Student report (2023) - D. Banta, S. Kho, A.N. Lantink, A. Marin, V. Petkov, M. Skrodzki, Z. Yue

Watermarks are historical motifs present in the texture of paper that are commonly used to identify the paper manufacturers. They only become visible when viewed under certain light conditions. Under ideal circumstances, researchers may use watermarks to determine a historical document’s origins and context. To identify a watermark, it is matched to a previously archived watermark. Currently, this matching must be done manually, which is neither scalable nor parallelizable. Existing studies explore digital reconstructions of watermarks, but do not focus on a comparison-based setup. This report discusses a system that can automatically identify similar watermarks using traditional image processing techniques. The resulting system speeds up the process considerably, can be used on small datasets, and is more accessible to end-users.

The system uses harmonization, feature extraction, and similarity matching. Harmonization involves improving the clarity of the watermark, which is often obscured by the material properties of the paper. Feature extraction involves finding useful information from the isolated watermarks, and similarity matching uses this information to score the similarity of a pair.

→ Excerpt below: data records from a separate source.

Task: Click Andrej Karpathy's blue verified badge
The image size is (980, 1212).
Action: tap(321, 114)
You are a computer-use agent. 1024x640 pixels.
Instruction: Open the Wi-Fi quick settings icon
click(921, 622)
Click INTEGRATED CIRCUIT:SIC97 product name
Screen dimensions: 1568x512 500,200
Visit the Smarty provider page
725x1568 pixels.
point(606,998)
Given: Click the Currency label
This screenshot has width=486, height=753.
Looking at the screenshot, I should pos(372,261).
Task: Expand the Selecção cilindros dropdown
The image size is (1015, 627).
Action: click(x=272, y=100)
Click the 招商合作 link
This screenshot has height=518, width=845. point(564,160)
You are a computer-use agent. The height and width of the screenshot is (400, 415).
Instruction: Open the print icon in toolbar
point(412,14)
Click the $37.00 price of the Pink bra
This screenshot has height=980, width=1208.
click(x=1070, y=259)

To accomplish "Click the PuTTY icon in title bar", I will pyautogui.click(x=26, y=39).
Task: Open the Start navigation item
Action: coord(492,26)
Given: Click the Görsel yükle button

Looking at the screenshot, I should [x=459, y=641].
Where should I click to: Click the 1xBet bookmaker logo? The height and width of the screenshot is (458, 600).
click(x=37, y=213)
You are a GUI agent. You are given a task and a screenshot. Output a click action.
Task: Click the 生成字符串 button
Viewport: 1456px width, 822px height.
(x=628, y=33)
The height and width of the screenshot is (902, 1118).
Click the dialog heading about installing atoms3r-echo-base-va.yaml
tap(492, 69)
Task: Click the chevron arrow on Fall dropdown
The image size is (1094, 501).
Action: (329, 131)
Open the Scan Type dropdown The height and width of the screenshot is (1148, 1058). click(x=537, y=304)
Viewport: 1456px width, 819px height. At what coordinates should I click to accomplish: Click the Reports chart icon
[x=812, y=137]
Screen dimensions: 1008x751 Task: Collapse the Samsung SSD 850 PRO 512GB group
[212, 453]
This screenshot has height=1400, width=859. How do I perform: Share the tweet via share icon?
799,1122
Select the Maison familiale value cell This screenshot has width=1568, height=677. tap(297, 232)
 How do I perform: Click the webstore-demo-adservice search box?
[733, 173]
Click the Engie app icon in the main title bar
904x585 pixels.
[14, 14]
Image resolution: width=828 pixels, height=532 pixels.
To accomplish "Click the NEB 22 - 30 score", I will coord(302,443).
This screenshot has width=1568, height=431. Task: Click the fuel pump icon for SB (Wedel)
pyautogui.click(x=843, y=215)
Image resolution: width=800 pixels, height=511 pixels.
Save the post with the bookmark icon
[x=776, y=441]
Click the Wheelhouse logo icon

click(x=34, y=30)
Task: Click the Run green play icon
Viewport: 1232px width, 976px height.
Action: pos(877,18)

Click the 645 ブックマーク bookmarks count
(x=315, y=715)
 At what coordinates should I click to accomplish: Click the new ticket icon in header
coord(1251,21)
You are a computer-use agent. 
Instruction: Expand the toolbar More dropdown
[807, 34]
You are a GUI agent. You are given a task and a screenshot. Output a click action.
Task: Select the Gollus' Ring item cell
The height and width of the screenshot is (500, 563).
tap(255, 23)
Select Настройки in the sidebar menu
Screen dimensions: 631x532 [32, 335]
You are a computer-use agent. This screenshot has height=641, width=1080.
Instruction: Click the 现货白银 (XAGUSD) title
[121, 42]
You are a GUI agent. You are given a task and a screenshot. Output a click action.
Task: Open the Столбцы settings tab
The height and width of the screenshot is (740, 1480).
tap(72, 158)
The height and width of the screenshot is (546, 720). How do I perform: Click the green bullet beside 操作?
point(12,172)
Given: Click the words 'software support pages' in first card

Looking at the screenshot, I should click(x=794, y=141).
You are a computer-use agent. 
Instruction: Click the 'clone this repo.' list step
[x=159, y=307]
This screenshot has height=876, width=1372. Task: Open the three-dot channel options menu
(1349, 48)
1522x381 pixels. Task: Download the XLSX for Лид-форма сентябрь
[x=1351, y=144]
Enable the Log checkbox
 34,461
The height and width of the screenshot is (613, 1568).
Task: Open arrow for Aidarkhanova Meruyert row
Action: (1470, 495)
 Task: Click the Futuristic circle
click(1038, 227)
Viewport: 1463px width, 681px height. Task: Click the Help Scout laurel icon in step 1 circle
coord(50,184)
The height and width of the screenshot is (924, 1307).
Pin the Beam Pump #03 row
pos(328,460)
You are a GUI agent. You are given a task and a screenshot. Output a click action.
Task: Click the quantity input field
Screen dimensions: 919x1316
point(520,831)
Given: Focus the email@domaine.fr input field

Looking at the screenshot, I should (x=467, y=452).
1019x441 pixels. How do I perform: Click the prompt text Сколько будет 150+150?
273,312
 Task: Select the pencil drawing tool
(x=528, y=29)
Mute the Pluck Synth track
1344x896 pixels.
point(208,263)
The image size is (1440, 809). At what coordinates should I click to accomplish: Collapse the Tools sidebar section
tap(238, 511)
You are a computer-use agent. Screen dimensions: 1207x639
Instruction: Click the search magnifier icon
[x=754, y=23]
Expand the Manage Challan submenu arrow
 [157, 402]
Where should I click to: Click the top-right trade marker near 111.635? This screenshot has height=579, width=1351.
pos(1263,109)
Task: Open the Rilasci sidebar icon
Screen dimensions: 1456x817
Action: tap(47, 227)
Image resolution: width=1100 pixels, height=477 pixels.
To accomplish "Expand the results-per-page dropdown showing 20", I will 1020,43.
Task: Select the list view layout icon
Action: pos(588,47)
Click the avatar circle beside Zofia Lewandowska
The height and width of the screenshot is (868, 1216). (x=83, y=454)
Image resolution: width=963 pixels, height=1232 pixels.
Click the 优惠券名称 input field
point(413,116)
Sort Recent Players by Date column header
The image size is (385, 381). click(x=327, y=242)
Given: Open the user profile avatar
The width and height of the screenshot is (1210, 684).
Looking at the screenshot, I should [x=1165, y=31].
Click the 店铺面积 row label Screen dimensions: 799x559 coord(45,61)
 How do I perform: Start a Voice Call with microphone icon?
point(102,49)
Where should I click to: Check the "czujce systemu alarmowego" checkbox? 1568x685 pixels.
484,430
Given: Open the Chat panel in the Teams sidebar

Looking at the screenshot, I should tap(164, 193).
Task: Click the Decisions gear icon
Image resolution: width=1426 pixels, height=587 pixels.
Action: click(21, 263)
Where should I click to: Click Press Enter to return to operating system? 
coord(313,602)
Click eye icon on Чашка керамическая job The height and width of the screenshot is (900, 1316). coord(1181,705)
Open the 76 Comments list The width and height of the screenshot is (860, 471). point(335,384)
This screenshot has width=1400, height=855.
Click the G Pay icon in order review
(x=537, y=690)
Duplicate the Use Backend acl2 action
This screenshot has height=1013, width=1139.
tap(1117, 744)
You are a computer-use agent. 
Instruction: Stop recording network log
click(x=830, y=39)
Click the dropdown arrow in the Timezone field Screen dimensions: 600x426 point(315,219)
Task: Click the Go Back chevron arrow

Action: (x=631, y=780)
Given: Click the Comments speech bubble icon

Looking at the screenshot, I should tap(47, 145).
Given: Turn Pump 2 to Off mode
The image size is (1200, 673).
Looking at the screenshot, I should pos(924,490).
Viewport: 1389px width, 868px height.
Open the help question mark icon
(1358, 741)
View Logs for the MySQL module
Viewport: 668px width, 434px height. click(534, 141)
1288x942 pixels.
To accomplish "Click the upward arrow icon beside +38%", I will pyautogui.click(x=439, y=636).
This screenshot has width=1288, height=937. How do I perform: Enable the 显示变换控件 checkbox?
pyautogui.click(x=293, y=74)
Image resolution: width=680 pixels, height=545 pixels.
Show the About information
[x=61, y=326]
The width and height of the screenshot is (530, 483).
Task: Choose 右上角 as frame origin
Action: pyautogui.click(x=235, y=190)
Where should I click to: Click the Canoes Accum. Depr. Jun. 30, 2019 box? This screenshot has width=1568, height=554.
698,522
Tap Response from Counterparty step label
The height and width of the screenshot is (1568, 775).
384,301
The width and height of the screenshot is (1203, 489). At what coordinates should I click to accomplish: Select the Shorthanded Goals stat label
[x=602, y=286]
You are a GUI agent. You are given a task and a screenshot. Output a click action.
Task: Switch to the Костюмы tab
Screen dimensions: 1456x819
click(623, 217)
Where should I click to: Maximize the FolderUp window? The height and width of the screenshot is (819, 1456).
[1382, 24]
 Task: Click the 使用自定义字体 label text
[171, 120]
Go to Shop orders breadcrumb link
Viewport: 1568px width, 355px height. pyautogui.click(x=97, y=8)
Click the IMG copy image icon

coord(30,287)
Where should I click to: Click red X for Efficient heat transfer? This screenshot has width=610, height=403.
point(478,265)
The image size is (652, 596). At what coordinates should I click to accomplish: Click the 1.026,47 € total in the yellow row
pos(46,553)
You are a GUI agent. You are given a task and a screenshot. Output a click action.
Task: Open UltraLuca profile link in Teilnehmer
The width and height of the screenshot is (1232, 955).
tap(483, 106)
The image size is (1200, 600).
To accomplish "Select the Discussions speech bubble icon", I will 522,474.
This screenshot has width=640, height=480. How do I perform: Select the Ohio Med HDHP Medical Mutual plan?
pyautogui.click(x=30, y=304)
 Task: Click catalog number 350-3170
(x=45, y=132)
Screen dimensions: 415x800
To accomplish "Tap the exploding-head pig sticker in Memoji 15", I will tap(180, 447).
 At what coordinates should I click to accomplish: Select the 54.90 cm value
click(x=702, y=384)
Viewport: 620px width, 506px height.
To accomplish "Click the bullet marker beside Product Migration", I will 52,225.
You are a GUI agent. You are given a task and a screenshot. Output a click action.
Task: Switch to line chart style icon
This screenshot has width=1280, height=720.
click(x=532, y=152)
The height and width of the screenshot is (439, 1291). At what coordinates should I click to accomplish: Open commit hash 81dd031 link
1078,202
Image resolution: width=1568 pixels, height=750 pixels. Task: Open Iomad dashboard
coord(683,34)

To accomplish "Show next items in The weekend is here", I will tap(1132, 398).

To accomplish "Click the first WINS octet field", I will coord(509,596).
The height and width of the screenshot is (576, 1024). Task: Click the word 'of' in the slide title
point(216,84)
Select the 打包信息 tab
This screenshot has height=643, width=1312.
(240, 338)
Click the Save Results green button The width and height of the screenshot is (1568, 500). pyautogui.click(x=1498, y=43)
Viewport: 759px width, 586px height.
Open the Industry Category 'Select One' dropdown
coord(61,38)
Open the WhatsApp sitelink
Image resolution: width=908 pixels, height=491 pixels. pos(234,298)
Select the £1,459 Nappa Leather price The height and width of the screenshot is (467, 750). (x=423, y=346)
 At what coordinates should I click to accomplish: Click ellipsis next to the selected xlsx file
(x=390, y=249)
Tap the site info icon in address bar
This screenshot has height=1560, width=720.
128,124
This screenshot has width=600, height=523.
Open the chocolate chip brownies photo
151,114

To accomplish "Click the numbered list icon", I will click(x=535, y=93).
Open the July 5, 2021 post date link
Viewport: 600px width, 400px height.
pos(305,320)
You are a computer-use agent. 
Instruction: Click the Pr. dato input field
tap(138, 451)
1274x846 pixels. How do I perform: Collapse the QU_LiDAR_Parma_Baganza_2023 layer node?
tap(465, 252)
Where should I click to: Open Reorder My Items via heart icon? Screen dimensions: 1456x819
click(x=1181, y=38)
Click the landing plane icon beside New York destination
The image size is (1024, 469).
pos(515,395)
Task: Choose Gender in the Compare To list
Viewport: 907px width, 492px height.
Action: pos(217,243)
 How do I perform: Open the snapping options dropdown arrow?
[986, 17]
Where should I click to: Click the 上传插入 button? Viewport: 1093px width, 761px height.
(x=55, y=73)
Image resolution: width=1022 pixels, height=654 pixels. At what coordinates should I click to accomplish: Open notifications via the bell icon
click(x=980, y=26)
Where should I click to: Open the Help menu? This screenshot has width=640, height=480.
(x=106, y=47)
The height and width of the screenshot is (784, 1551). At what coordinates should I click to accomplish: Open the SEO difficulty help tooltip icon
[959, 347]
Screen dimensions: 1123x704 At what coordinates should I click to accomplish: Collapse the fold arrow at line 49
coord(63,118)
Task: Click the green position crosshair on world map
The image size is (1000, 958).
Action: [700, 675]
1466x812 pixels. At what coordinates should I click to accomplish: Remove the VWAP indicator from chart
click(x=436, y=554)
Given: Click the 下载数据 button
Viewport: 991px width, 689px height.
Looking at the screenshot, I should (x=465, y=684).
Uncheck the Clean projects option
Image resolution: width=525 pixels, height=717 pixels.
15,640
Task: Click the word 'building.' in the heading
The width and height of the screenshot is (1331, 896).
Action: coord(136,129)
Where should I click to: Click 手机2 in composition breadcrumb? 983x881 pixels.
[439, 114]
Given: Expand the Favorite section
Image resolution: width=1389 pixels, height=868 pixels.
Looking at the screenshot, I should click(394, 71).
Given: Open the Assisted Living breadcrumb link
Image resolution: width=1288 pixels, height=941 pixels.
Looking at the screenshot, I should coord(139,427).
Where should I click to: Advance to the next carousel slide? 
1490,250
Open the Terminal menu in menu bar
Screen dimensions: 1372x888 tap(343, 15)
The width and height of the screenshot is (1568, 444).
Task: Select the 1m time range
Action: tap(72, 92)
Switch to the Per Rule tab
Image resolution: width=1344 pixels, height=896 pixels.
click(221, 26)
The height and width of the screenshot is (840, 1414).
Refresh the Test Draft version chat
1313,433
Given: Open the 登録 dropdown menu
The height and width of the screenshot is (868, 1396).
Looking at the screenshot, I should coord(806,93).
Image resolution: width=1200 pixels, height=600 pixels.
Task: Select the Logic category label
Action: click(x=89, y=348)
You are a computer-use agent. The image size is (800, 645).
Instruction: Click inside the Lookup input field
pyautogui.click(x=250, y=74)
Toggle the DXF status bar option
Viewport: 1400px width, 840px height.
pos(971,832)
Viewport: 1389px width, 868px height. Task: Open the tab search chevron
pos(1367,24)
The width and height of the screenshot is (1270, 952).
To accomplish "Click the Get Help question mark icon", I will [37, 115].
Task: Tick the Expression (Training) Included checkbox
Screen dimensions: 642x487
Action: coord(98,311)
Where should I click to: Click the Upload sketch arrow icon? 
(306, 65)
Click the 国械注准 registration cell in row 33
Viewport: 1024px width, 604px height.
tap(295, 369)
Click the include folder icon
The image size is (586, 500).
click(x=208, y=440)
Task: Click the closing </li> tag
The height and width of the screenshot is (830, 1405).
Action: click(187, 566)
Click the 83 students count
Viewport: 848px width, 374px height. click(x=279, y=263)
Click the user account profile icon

We evaluated our system based on a dataset provided by the German Museum of Books and Writing. Over a broader range of quality, accuracy was found to be within the range of 41-53%. It was also found that improving watermark quality within the dataset improved accuracy results to around 82%. The system shows promise particularly with higher quality datasets. This report therefore demonstrates that traditional image processing techniques can be valuable when applied to situations where artificial intelligence may not be possible or efficient. Further research into this domain would be required to understand the advantages and limitations of image processing in comparison with artificial intelligence.
...